Thanks guys for the input. I've just enabled the firewall on my AC88U. Does the firewall setting page (screenshot below) look good enough ? (DoS protection is default off, it seems. I left it as it is.)

 

[Trentors]

You are welcome.


I understand you completely but resources in a high-end modern router is not so scarce that basic security must be disabled. Not on a computer either.


This also goes for AIProtection. Unless you have a 1gbit connection there is no difference. These advanced features like QoS will actually IMPROVE performance depending on your connection.


My advice is always use default settings unless you are 100% sure (and up to date) what you are doing. As an example, I have heard people enabling automatic defragmentation in Windows 10 since it is disabled when users are using SSDs. They are using the old conventional thinking on a technology that is actually HURT by a defragmentation tool (and it has NO impact on performance).

 

[fax]

(DoS protection is default off, it seems. I left it as it is.)

I was once highly recommended by an ASUS developer to turn ON DoS protection..., I trust the developer knows well the innerworks of the firmware and I have it ON since then. But don't ask me why this was "highly" reccomended.

 

[EVO2point0]

You are welcome.


I understand you completely but resources in a high-end modern router is not so scarce that basic security must be disabled. Not on a computer either.


This also goes for AIProtection. Unless you have a 1gbit connection there is no difference. These advanced features like QoS will actually IMPROVE performance depending on your connection.

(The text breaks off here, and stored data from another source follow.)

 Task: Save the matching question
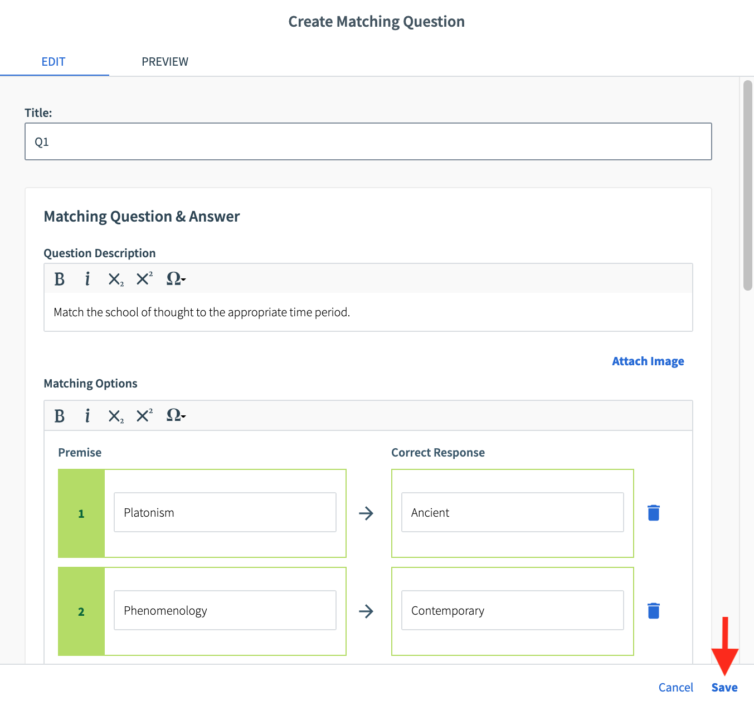coord(724,688)
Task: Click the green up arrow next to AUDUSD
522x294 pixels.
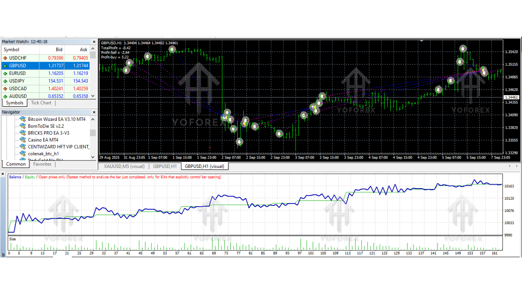Action: click(4, 96)
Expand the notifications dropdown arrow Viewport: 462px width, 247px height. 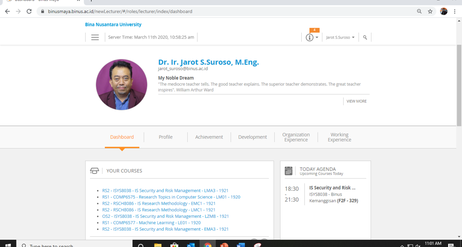tap(317, 37)
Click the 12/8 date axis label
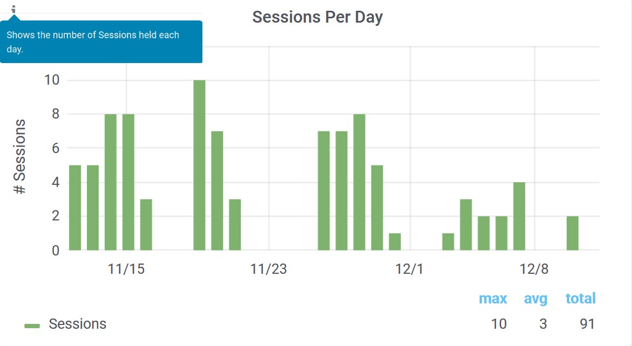The width and height of the screenshot is (632, 346). point(534,269)
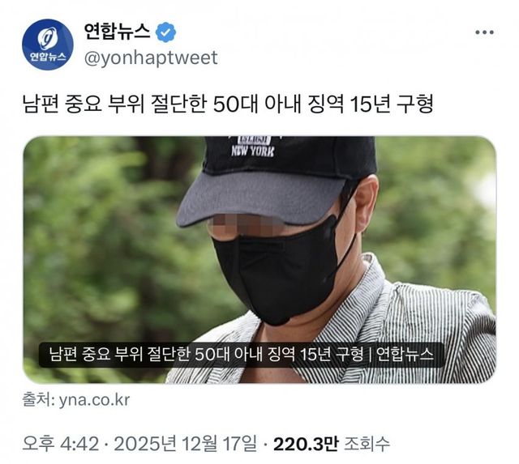Open the news photo card thumbnail
This screenshot has height=464, width=519.
click(260, 260)
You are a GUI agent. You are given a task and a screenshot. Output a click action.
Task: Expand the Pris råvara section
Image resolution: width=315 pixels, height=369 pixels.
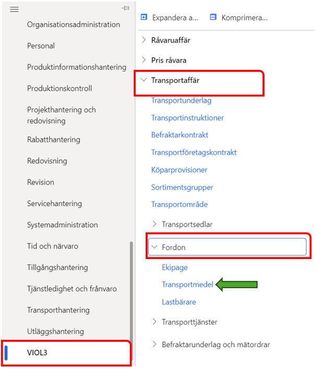pos(144,60)
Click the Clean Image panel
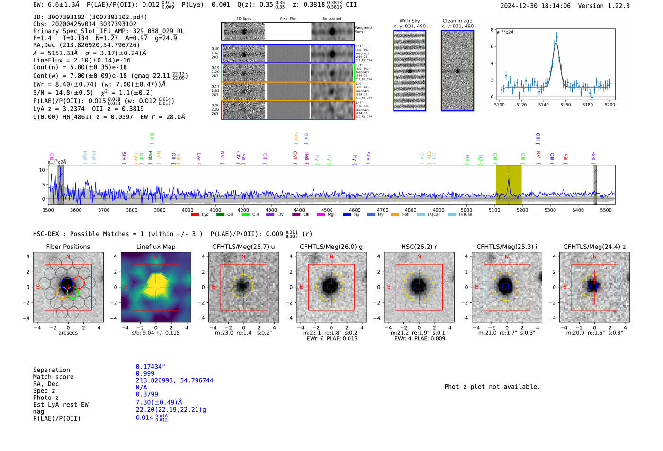The height and width of the screenshot is (451, 663). tap(457, 71)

My advice is always use default settings unless you are 100% sure (and up to date) what you are doing. As an example, I have heard people enabling automatic defragmentation in Windows 10 since it is disabled when users are using SSDs. They are using the old conventional thinking on a technology that is actually HURT by a defragmentation tool (and it has NO impact on performance).

Understood.
I will also enable to AiProtection and see.

As for the QoS, I have it disabled. FWIW, I'm using a 1Gbps FTTH (WAN) at home, RT-AC88U serving 1 Synology NAS (wired), 4 desktop PCs (wired), 2 laptops (wireless), TV (wired) and several mobile devices such as smartphones and tablets.

 

[sfx2000]

Heck, I’ve always disabled Windows Firewall since it was introduced back in Windows XP SP2. Only recently, Microsoft UWP games requiring Windows 10 firewall made me to turn it back on in Windows.

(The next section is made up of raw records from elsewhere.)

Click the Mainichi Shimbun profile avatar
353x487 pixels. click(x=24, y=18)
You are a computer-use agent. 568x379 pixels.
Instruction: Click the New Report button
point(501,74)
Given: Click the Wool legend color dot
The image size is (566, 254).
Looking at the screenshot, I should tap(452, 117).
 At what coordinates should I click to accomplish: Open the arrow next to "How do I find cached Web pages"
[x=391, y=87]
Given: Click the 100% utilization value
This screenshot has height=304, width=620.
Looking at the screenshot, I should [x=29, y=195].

NAT is a firewall in and of itself, but as @RMerlin points out, NAT doesn't protect the router/gateway - the SPI firewall does (and AsusWRT has a number of scripts to configure things correctly in most cases there).

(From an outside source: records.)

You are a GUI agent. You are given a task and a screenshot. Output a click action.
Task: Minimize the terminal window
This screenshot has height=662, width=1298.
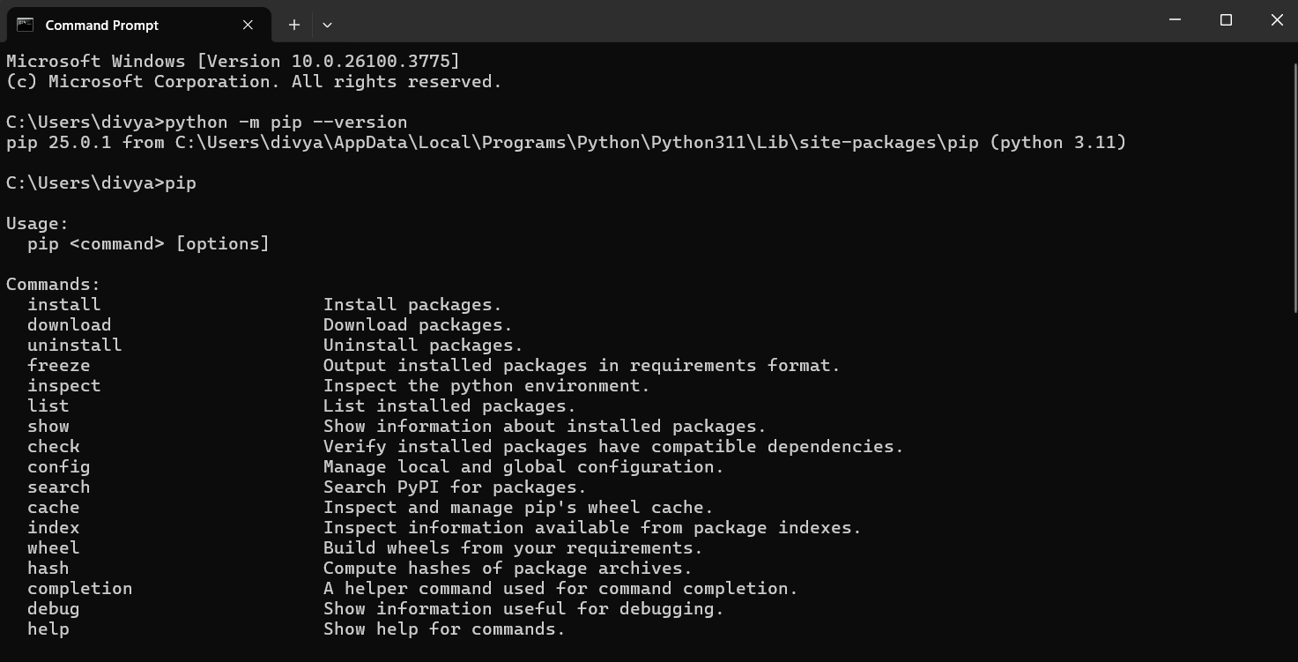click(1175, 20)
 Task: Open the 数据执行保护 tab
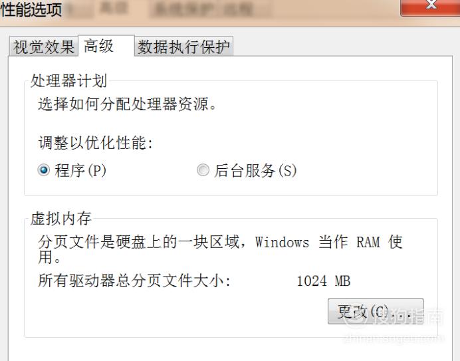[x=183, y=47]
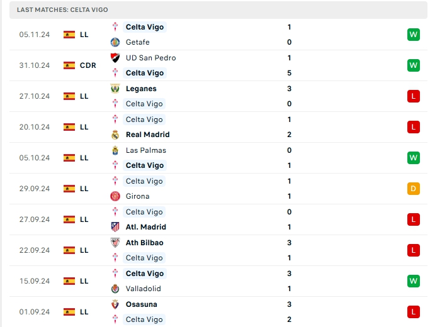Viewport: 430px width, 327px height.
Task: Select the Atl. Madrid crest icon
Action: click(115, 227)
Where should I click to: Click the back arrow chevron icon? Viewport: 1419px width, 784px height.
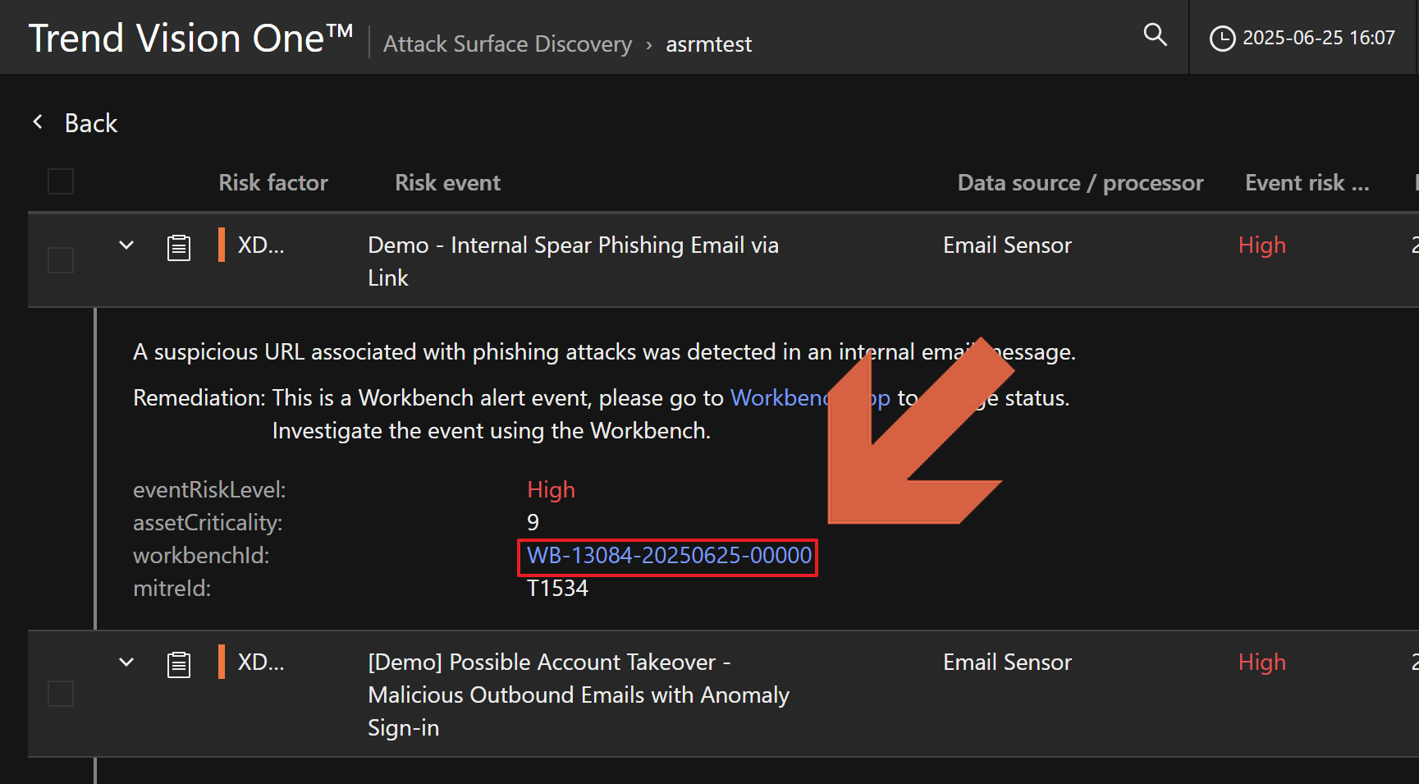pos(38,122)
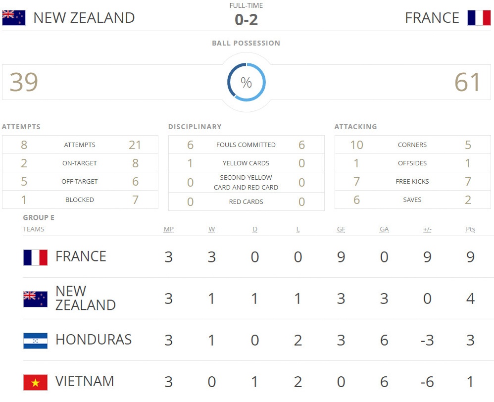The height and width of the screenshot is (402, 494).
Task: Click the Pts column header
Action: click(470, 229)
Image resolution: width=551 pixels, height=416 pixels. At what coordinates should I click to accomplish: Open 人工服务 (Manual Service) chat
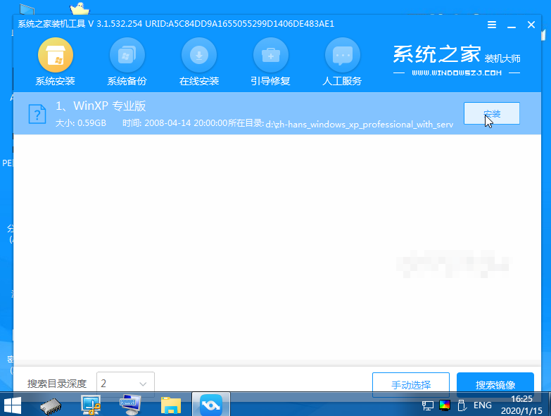[x=342, y=62]
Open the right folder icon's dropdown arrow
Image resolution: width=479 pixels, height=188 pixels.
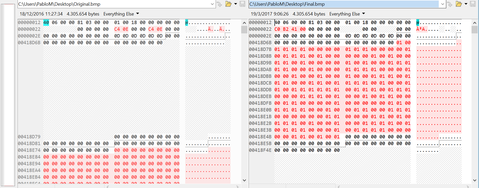(466, 4)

End-points - these days - it's a very good idea to keep Microsoft and Apple's firewalls up and running - "just in case" and it's good sense with laptops that move around on different networks (e.g. moving from home to office to coffee shop to airport and hotel on travel...)

 

[st3v3n]

As sfx2000 so wisely states, one can never have enough protection. I had 'something' that tickled the internal software firewall the other night, how it got through PfSense, I never found a clue; I spent a couple of hours head-scratching over it, and trying to run it down but still don't know exactly what it was or how it was done, and how it made it through PfSense since the system is isolated. The OS and browser was sand-boxed and nothing is ever downloaded. ( too bad I had to let all of my system analysts go home when their H1B visas expired (and if you believe that last part I also have some fine beachfront property in Nome I'd let go for a low price). Seriously, even with the the Router Nat firewall and DoS it's always a good idea to have a software firewall on your system, but the DoS on the router has never done much on my 3200; the Trend goodies may help some folks, but they seem to drag the AC3200 down too much for my taste when it's pulling duty. I always keep our Airport Extreme's firewall up and humming, so far, so good. Cheers.